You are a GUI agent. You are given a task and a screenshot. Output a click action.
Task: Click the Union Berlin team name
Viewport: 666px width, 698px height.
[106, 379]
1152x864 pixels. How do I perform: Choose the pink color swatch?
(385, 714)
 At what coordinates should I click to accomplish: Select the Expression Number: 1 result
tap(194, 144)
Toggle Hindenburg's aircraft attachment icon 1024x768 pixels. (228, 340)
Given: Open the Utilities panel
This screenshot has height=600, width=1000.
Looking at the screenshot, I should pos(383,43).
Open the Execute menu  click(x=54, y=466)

=====

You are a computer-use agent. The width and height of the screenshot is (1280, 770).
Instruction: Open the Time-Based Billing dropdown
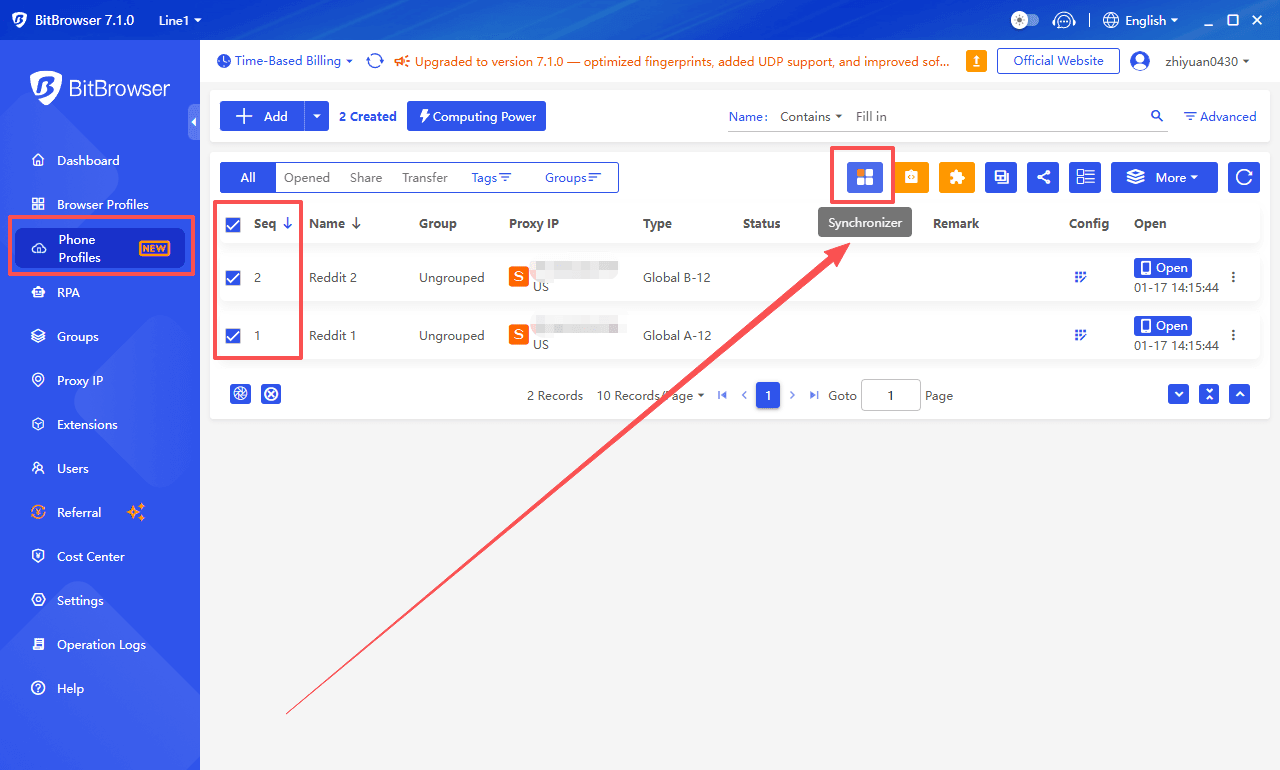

=====

What you need to do —
Above are the lines; repeat exactly the ones from the line containing "Given: Open the Utilities panel" down to the line containing "Open the Execute", both inclusive.

Exercise output —
Given: Open the Utilities panel
This screenshot has height=600, width=1000.
Looking at the screenshot, I should pos(383,43).
Open the Execute menu  click(x=54, y=466)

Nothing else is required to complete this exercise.